RIO DE JANEIRO - Em "Desconstruindo Harry", filme de Woody Allen em 1997, há um personagem, interpretado por Robin Williams, que aparece aos outros sempre com o rosto fora de foco. Bem -pensei-, esta é uma gag eminentemente cinematográfica, impossível de acontecer na vida real. Mas estava enganado. Na verdade, deparamos com isso a toda hora no dia a dia. Só que não é uma gag.

Jornais, revistas, TV e vídeo vivem borrando a cara de pessoas nas imagens que ilustram reportagens, tenham elas a ver com a história (se forem menores ou ainda não houver provas de que participaram do caso) ou não (se forem apenas circunstantes). Tudo para evitar constrangimentos que levem a processos -e, de fato, quem gostaria de aparecer, mesmo por acaso, numa foto ao lado de, digamos, um desses ex-ministros da Dilma?

Mas estamos caindo no exagero. Reportagens sobre os "points" da moda -restaurantes, botequins, shoppings-, em cidades como Rio e São Paulo, têm se preocupado em desfocar o rosto de pessoas eventualmente em cena, mesmo que estejam apenas comendo um quibe ou comprando um guarda-chuva. A ameaça de processo faz com que cada editor de jornal ou TV pense bem antes de escolher uma imagem.

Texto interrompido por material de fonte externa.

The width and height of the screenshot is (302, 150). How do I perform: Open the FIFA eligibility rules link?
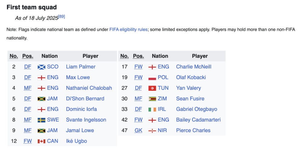click(128, 30)
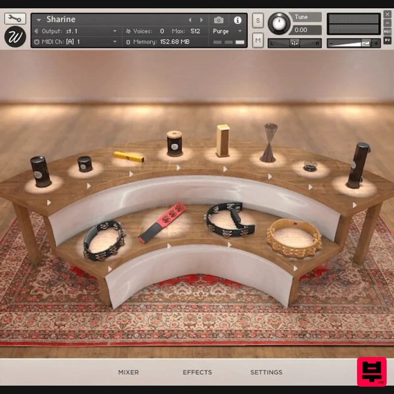
Task: Click the Wavesfactory logo icon
Action: 14,36
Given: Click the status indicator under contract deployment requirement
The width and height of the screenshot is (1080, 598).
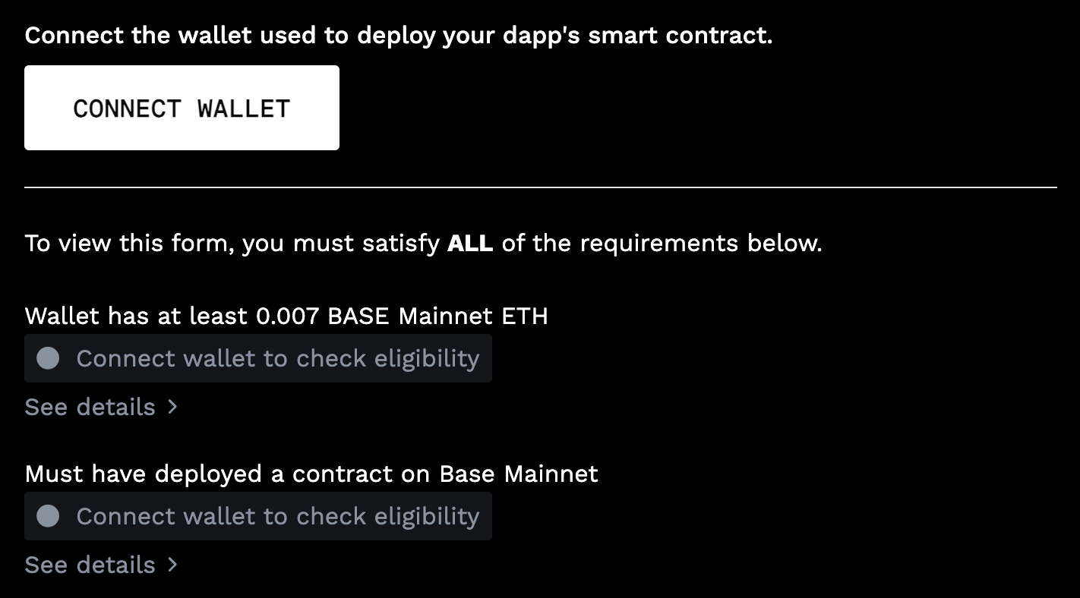Looking at the screenshot, I should (48, 516).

O que me soa uma contradição nesta época de exibicionismo ululante. Hoje, milhões de pessoas se expõem de todo jeito nas "redes sociais" (sei de gente que já se "postou" dando à luz ou fazendo xixi), frequentam lugares "para ver e ser vistos" ou contratam paparazzi que fingem flagrá-las em situações que lhes renderão algum espaço na mídia.

Como conciliar o justo cuidado com a privacidade e a obsessão dos 15 minutos de fama a que tantos se julgam com direito? Pelo visto, só há uma solução: que, um dia, quem não quiser aparecer já tenha o rosto fora de foco, como no filme de Woody.